The posting also quoted Fong Fei-fei, who attained a goddess-like status among her fans with her charming voice and amiable manner, as saying that she had lived a happy and wonderful life and would like to sing for her fans again in her next life.

"She still personally wrote birthday cards and 2012 New Year cards for her friends and loyal fans in the last month of her life," the posting said.

Fong Fei-fei married a Hong Kong travel industry tycoon in 1980 at the age of 27. Her husband died from lung adenocarcinoma in 2009. She is survived by a 23-year-old son.

In her prime, Fong Fei-fei recorded songs for soundtracks of romantic films adapted from novels of noted writer Chiung Yao. The popularity of those films also helped take her career to new heights.

Music and film critics said Fong Fei-fei's geniality and the plain lyrics and simple melodies of those songs, which were easy to sing along with but whose vocal intensity was difficult to copy, produced a unique mix of legendary virtuosity and approachable reality.

Wen Tien-hsiang, a film critic, said Fong Fei-fei's charm was not just for young female audiences but also male listeners. According to him, some of the Chiung Yao film songs, sung in Fong Fei-fei's somewhat masculine voice, actually portray the male protagonists' feelings, so male listeners found great empathy in them.
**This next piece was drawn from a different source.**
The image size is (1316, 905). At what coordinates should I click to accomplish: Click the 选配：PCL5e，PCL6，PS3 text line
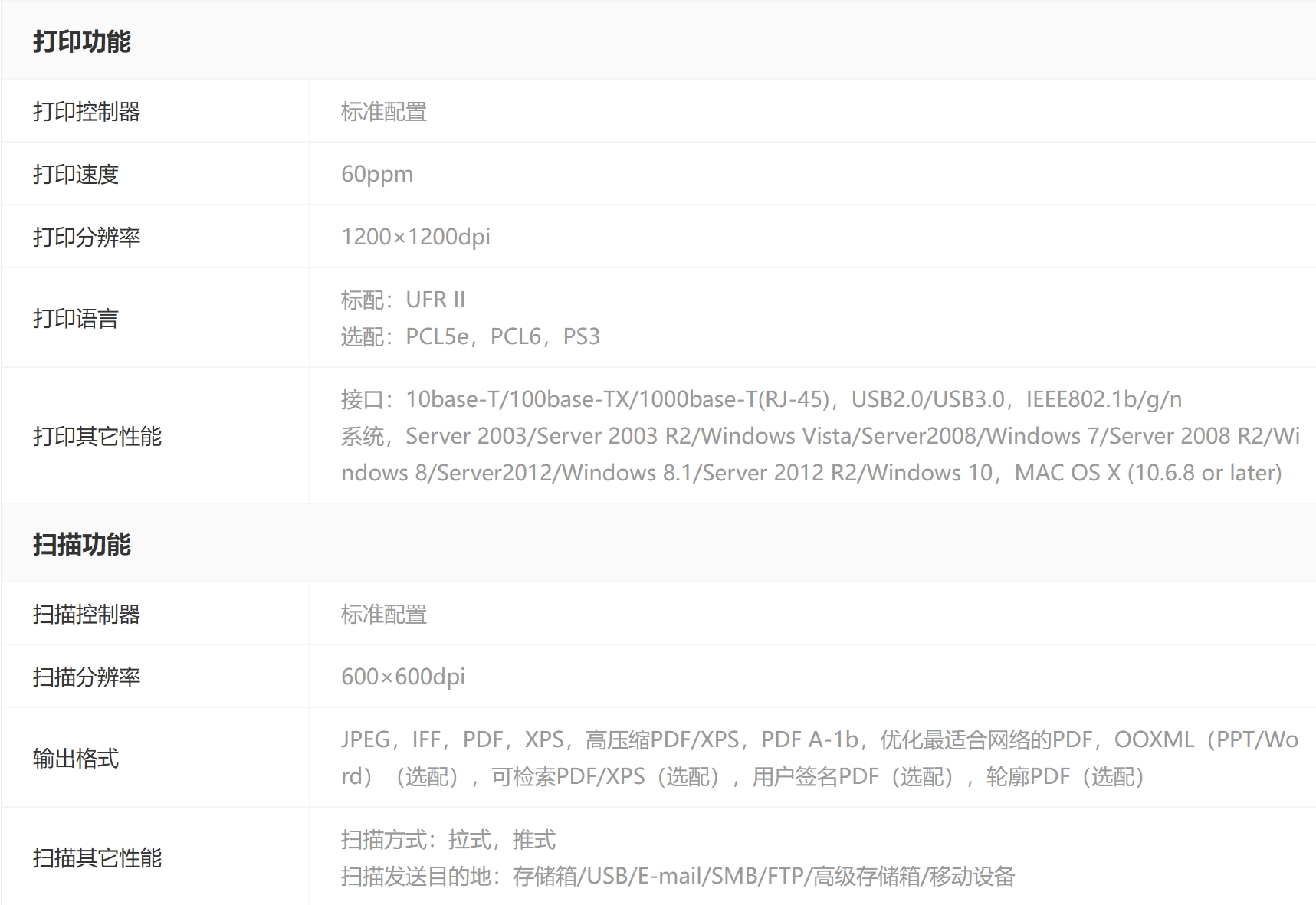tap(471, 337)
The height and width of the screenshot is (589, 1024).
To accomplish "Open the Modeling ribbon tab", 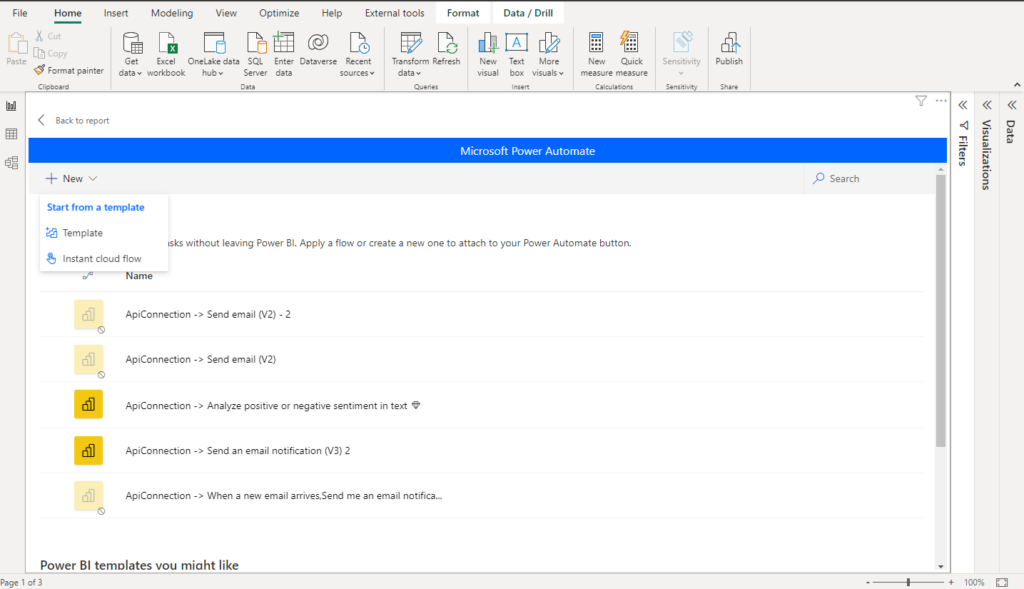I will (173, 13).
Throughout her decades-long career, Fong Fei-fei produced more than 80 albums and held numerous sold-out concerts at home and abroad, particularly in countries with a large Chinese-speaking population.

In addition to Mandarin songs, she also sang many old Taiwanese songs and engaged in reviving the Taiwanese ballad tradition. In 1992, she released her 78th album, "Wishing to Play the Same Tune." Most of the songs on the album had long been forgotten until its release.

A versatile signer, Fong Fei-fei also sang new Taiwanese songs that broke free from the typically slow and sad style of traditional Taiwanese ballads. She once said "embracing the past is good, but embracing the present is wonderful."

(By Sabine Cheng and Sofia Wu)



1 comment:

陳永鎮 said...

She is the best singer in my mind. I still listen to her songs every day. Never forget her.